> _Task instructions_: Rewrite the listing below with every "icon" swapped for "symbol", leaving everything else as it is. Omit the pictures from your answer.

- - - - - - -

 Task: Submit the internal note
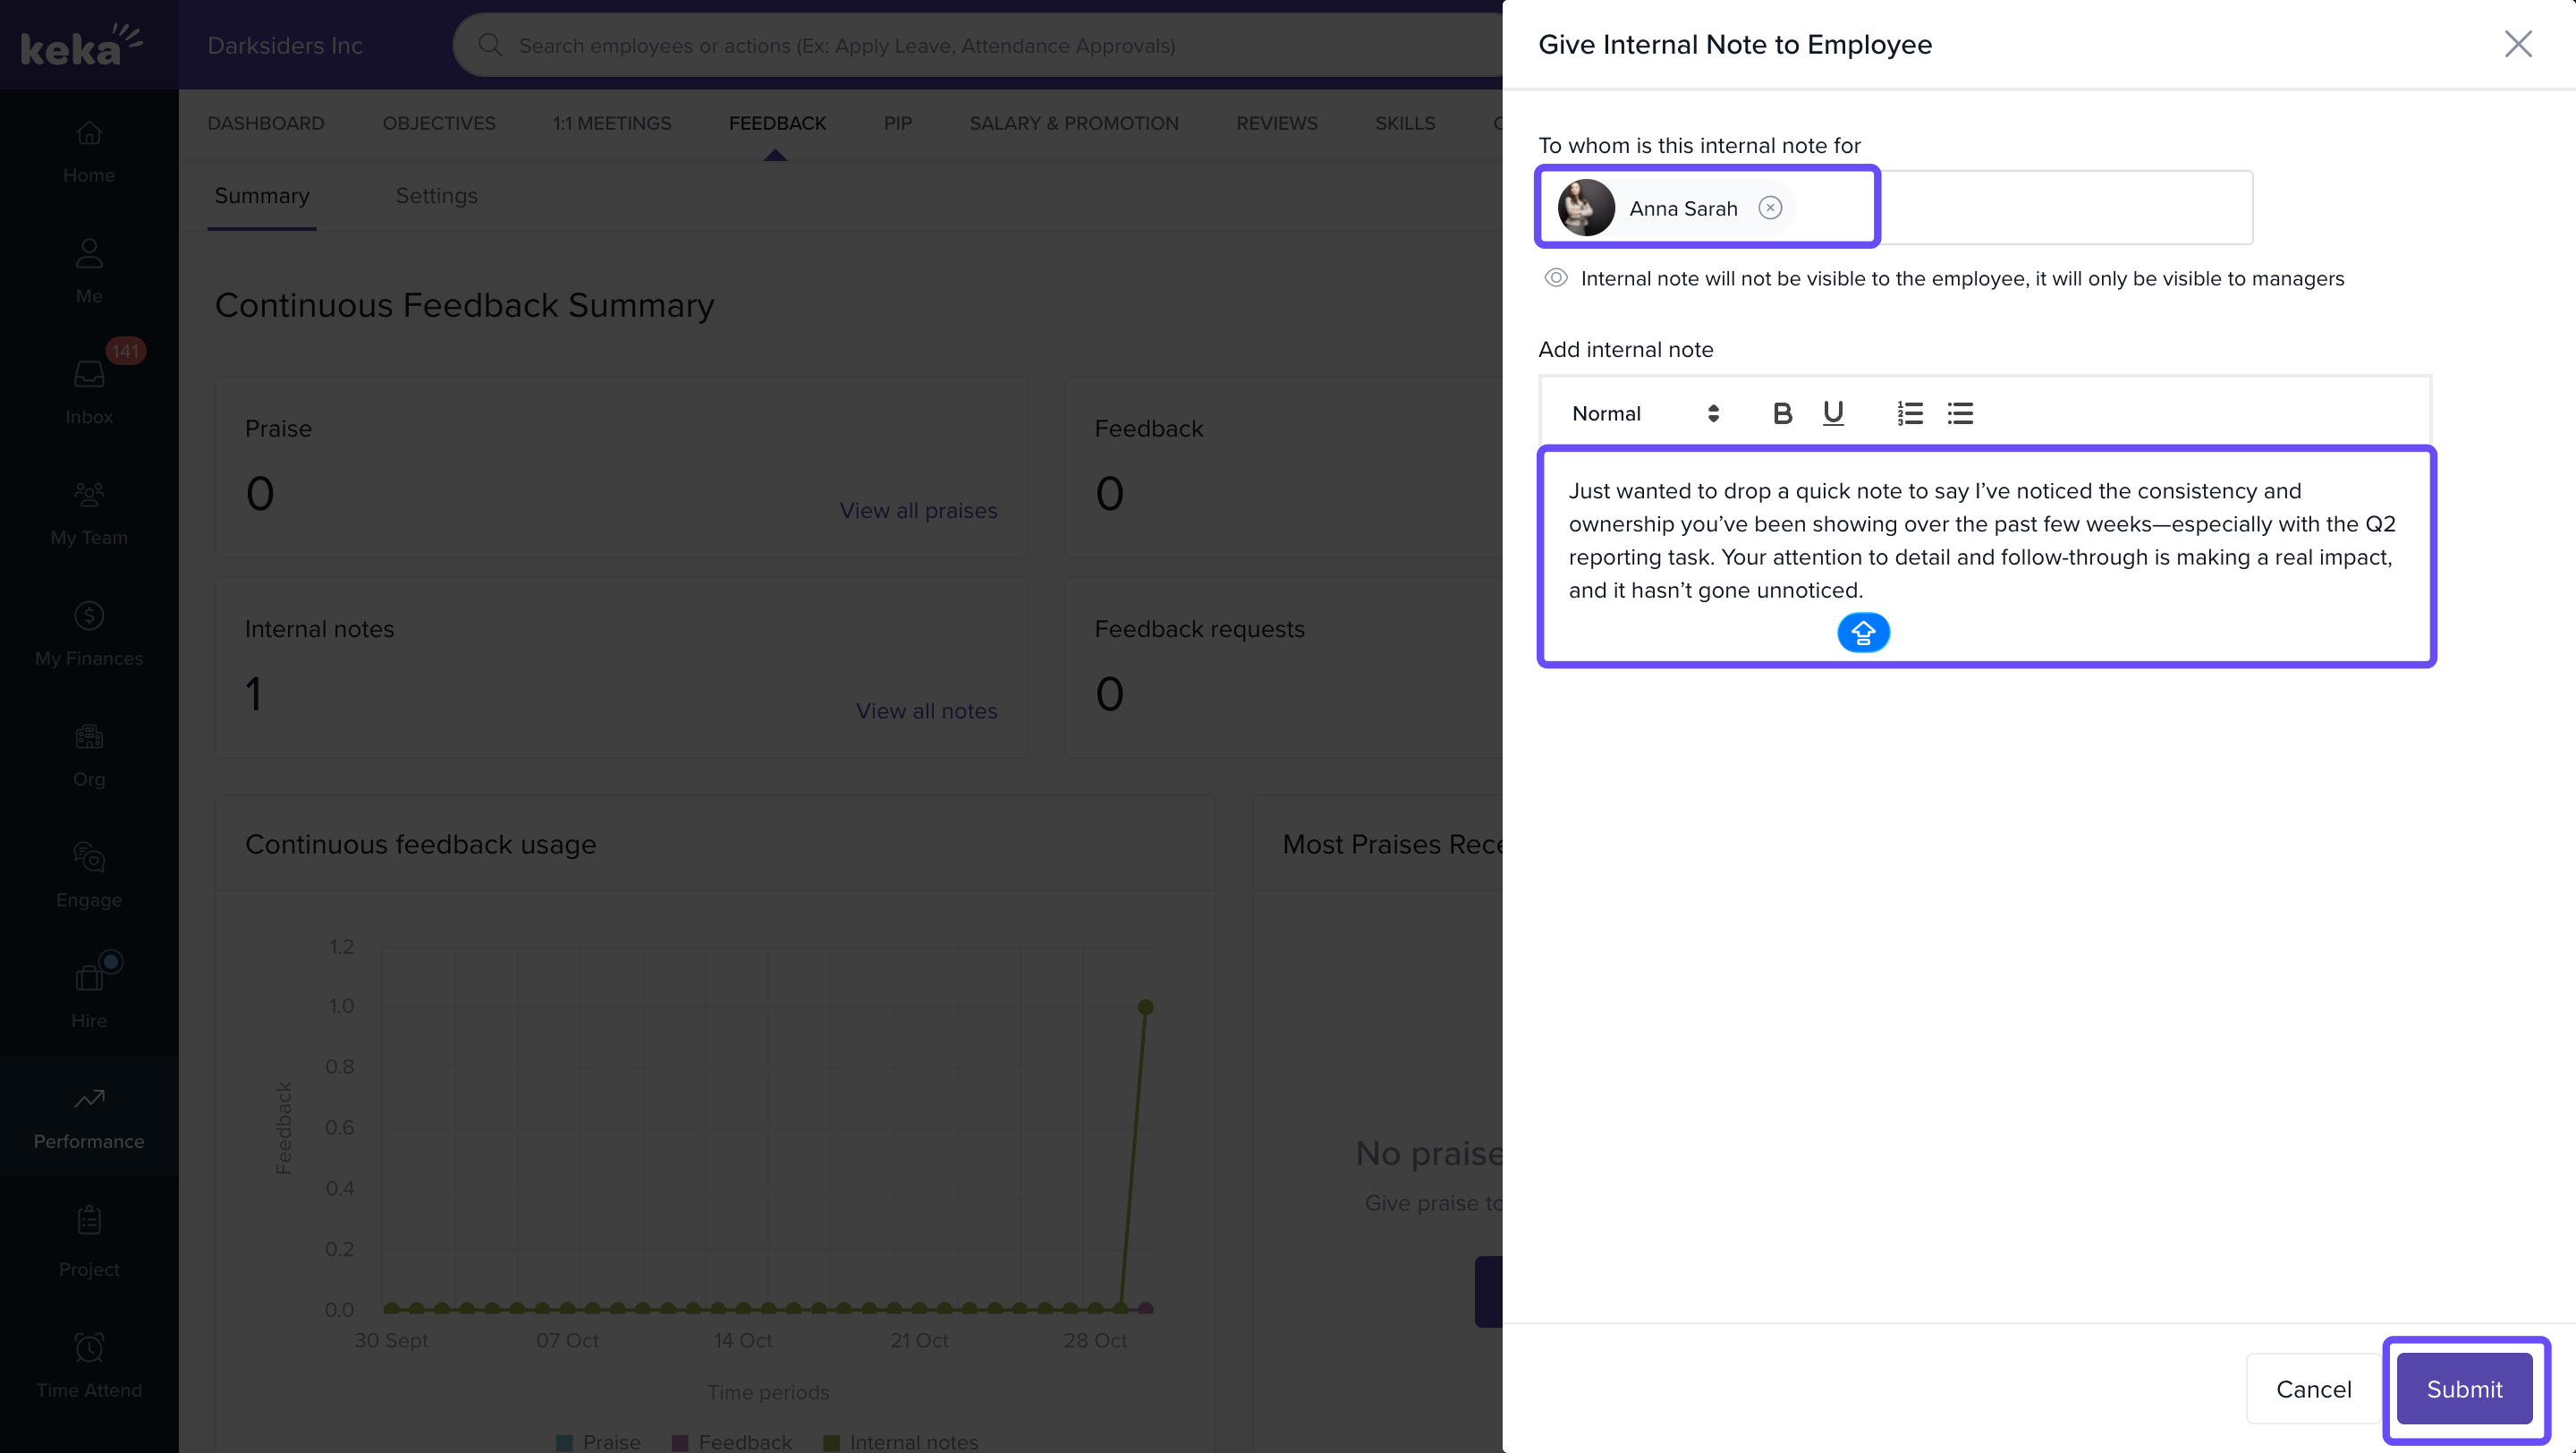tap(2464, 1388)
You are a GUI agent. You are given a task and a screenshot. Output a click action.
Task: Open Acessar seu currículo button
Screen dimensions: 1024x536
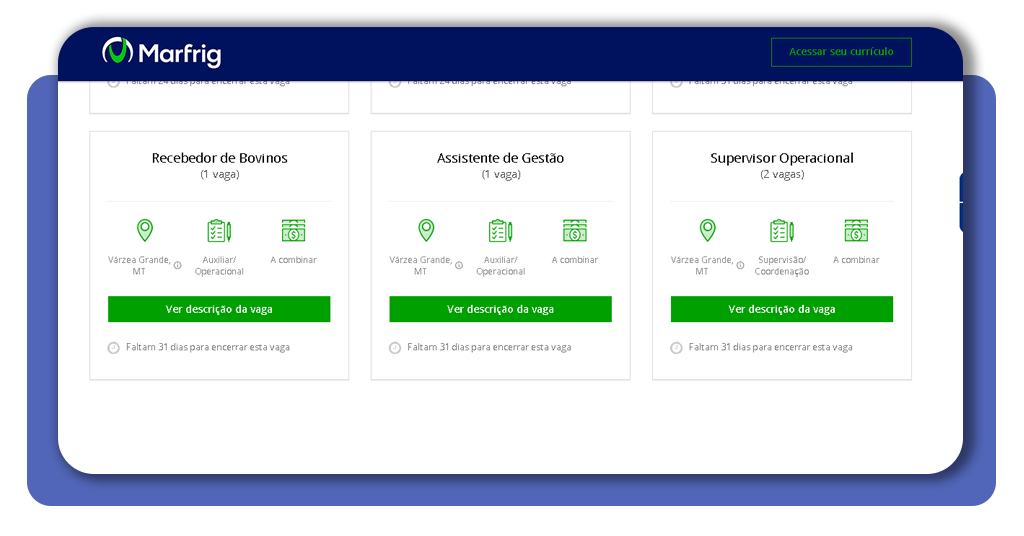[841, 52]
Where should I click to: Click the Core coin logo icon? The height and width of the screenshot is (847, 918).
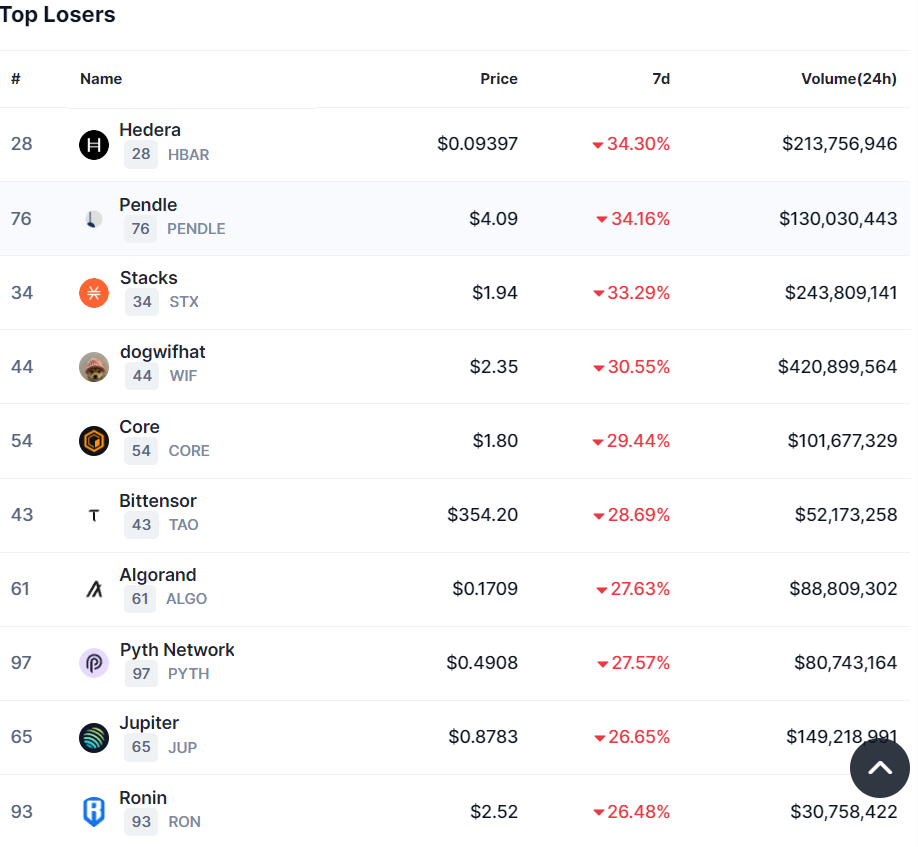(94, 441)
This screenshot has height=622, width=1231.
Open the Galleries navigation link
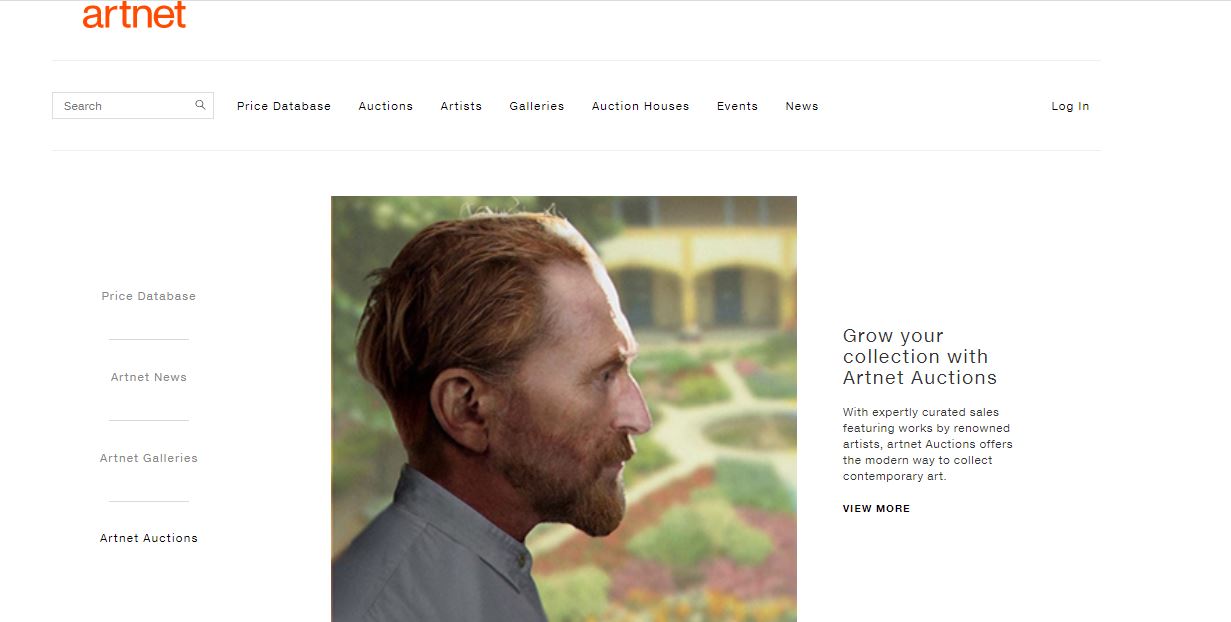click(536, 106)
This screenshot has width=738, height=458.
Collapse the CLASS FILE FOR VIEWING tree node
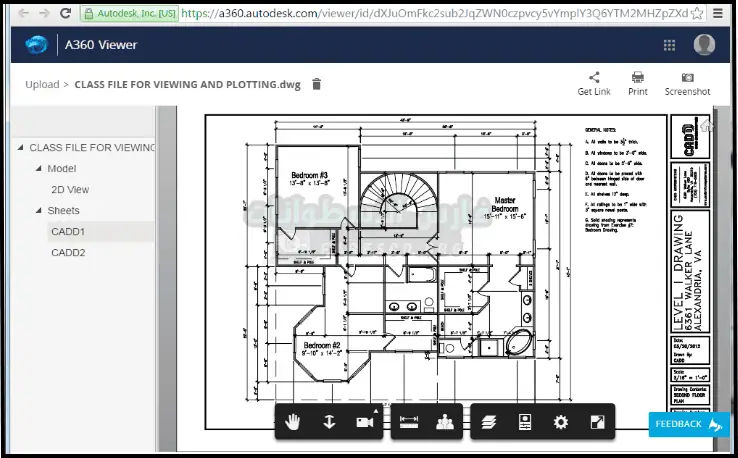21,148
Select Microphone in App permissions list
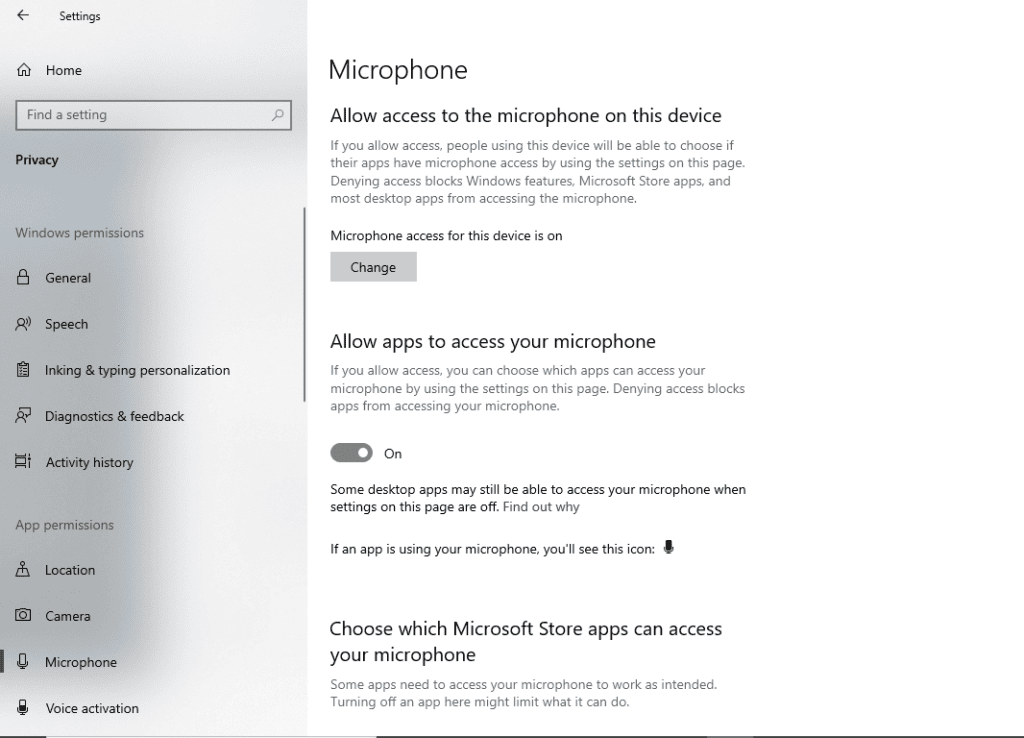The width and height of the screenshot is (1024, 738). click(80, 662)
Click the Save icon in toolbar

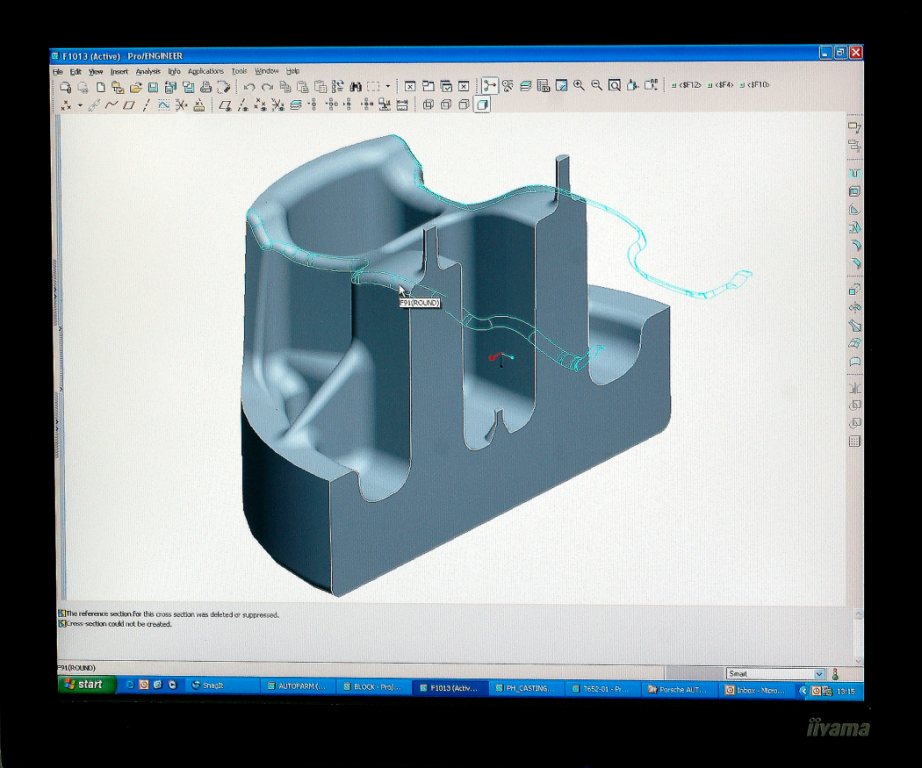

- - - - - - -

> _The reply_:
 Task: Submit the internal note
tap(2464, 1388)
You are a GUI agent. You are given a task and a screenshot. Output a click action.
Task: Open Acessar seu currículo button
Screen dimensions: 1024x536
[841, 52]
Where should I click to: Click the Core coin logo symbol? The height and width of the screenshot is (847, 918).
(94, 441)
This screenshot has height=622, width=1231.
Open the Galleries navigation link
click(536, 106)
This screenshot has width=738, height=458.
Collapse the CLASS FILE FOR VIEWING tree node
21,148
Select Microphone in App permissions list
The width and height of the screenshot is (1024, 738). click(80, 662)
Click the Save symbol in toolbar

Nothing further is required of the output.